Sudah Dilarang Prabowo, Ketua PA 212 Mengaku Sulit Mencegah Berkumpulnya Massa Saat Putusan MK

Suasana kawasan Patung Kuda jelang sidang putusan sengketa Pilpres 2019 di Mahkamah Konstitusi, Kamis (27/6/2019). - Suara.com/Fakhri Fuadi
27 Juni 2019 19:47 WIB Newswire News Share :


Harianjogja.com, JAKARTA-- Calon presiden nomor urut 02 Prabowo Subianto telah melarang pendukungnya menggelar aksi di Mahkamah Konstitusi, Kamis (27/6/2019).

Presidium Alumni 212 sulit untuk mencegah aksi massa di dekat gedung MK. Mereka turun ke jalan mengawal sidang MK dengan agenda pembacaan putusan hasil sengketa Pilpres 2019.

Pendiri Presidium Alumni 212 Aminuddin hanya bisa meminta pada massa untuk menyampaikan aspirasi secara damai. Apa alagi kata dia, Capres dan Cawapres nomor urut 02 Prabowo - Sandiaga sudah melarang aksi massa tersebut.

Aminuddin mengatakan bahwa aksi massa dari pihak 212 yang lain tidak bisa dicegah, dia berharap Jokowi dan Prabowo segera mengambil sikap untuk meredam perpecahan antar kedua kubu.

"Saya kira, kita akan mengimbau ya kedua pihak menyejukkan para pengikutnya. Saya kira kemarin pak Prabowo mengatakan kan ada itu jangan ke MK. Tapi orang-orang itu pendukung militan itu selalu bilang, kami yang menang kok," kata Aminuddin usai halal bihalal bersama Menteri Pertahanan Ryamizard Ryacudu di Hotel Shangrila, Jakarta Pusat, Kamis (27/6/2019).

Ia kemudian meminta pada semua pihak tetap menjaga situasi kondusif selama dan sesudah sidang putusan perselisihan hasil pemilu di MK.

"Tugas kita bersama untuk mencegah kerusuhan seperti yang terjadi 21-22 Mei.
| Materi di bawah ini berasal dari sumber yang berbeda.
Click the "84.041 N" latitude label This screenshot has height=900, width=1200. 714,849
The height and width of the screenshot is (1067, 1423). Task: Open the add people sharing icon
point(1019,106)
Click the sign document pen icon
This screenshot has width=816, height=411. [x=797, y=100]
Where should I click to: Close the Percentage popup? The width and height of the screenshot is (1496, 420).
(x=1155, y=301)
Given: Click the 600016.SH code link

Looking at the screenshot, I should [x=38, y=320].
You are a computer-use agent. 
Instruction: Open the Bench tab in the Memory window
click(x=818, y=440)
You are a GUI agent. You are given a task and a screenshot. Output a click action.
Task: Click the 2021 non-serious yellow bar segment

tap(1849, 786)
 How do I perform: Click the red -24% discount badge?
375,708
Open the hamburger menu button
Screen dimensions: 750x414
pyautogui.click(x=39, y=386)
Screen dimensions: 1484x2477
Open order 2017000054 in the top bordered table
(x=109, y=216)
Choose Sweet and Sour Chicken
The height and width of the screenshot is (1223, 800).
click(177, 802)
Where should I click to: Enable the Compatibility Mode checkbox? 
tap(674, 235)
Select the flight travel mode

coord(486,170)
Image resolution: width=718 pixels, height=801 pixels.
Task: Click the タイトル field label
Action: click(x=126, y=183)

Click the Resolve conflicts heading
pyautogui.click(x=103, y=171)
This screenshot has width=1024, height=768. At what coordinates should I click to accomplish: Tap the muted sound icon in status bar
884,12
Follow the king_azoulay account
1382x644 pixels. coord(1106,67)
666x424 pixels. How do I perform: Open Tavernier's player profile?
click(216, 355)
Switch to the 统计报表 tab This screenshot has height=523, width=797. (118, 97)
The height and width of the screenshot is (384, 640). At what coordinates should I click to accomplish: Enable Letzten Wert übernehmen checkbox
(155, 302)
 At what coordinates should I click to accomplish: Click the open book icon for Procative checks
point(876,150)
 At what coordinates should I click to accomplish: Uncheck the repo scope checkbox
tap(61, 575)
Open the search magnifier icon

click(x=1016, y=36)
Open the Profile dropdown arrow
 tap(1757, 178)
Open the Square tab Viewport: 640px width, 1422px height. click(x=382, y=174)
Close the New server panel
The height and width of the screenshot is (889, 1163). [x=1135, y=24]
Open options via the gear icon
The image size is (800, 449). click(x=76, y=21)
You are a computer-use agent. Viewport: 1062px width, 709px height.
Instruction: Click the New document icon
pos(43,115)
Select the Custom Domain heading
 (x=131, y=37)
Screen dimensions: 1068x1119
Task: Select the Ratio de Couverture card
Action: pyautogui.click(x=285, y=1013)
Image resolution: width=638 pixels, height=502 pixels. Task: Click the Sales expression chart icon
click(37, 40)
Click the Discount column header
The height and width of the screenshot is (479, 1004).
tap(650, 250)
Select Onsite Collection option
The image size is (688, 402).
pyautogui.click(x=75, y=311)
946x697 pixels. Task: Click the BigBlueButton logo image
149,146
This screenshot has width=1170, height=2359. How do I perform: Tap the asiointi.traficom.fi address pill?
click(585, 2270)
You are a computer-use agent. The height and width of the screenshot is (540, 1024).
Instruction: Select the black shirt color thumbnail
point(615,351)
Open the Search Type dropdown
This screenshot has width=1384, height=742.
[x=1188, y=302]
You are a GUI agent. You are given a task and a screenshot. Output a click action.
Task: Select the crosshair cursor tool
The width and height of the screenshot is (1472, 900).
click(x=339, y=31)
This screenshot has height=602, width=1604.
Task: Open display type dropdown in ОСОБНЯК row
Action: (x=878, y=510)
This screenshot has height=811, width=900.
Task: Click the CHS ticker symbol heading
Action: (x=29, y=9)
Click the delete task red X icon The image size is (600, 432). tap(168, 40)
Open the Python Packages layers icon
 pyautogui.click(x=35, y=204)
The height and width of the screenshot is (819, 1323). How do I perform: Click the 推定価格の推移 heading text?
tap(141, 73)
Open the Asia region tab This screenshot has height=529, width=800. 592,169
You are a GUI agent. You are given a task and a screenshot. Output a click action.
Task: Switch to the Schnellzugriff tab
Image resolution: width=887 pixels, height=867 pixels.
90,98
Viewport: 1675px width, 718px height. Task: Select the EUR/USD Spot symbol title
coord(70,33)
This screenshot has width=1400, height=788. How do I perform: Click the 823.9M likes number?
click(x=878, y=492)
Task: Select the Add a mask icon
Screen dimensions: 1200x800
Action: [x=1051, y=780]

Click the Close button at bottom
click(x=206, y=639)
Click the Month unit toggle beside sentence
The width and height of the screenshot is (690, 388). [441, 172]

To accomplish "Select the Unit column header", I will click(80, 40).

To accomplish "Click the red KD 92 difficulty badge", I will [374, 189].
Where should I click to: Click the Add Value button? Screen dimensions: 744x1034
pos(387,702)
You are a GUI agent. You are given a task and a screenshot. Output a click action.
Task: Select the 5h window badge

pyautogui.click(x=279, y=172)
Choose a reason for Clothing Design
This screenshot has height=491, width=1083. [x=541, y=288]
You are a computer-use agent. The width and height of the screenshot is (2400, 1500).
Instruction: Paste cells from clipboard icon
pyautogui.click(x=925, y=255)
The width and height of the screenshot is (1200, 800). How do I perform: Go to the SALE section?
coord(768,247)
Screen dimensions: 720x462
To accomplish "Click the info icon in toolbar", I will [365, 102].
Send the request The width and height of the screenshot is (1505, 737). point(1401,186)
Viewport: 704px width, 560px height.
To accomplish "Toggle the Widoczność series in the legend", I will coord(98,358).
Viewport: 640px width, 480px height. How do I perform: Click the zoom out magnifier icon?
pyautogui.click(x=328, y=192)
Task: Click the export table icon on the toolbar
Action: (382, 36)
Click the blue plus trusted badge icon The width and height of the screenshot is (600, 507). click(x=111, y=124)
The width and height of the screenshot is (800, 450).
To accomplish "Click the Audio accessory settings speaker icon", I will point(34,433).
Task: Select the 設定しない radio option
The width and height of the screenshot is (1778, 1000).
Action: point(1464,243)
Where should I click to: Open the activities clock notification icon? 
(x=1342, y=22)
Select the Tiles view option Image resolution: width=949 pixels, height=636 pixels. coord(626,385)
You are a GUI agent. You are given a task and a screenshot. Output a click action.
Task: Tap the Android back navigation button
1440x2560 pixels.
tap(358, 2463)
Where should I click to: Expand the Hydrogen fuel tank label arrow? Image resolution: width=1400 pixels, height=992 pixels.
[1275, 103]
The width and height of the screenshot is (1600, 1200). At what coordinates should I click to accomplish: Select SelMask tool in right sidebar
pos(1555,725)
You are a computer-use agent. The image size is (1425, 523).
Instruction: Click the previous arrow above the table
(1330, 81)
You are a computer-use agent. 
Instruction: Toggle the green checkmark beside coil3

Tapi bukan hanya tugas 212, tapi juga wartawan, masyarakat, pihak kepolisian. Karena mereka bagian dari sistem bernegara kita. Saya kira aparat juga harus memberikan sikap netralitas," jelasnya.

Pada kesempatan yang sama, Presidium Alumni 212 juga mendeklarasikan petisi di depan Menhan Ryamizard Ryacudu yang berbunyi:

1. Kami bersepakat untuk menjaga kesatuan dan persatuan Indonesia,
2. Kami bersepakat bersama menciptakan Indonesia damai, sejuk, tentram, dan aman,
3. Kami bersepakat menghormati perbedaan dalam Bingkai Bhineka Tunggal Ika.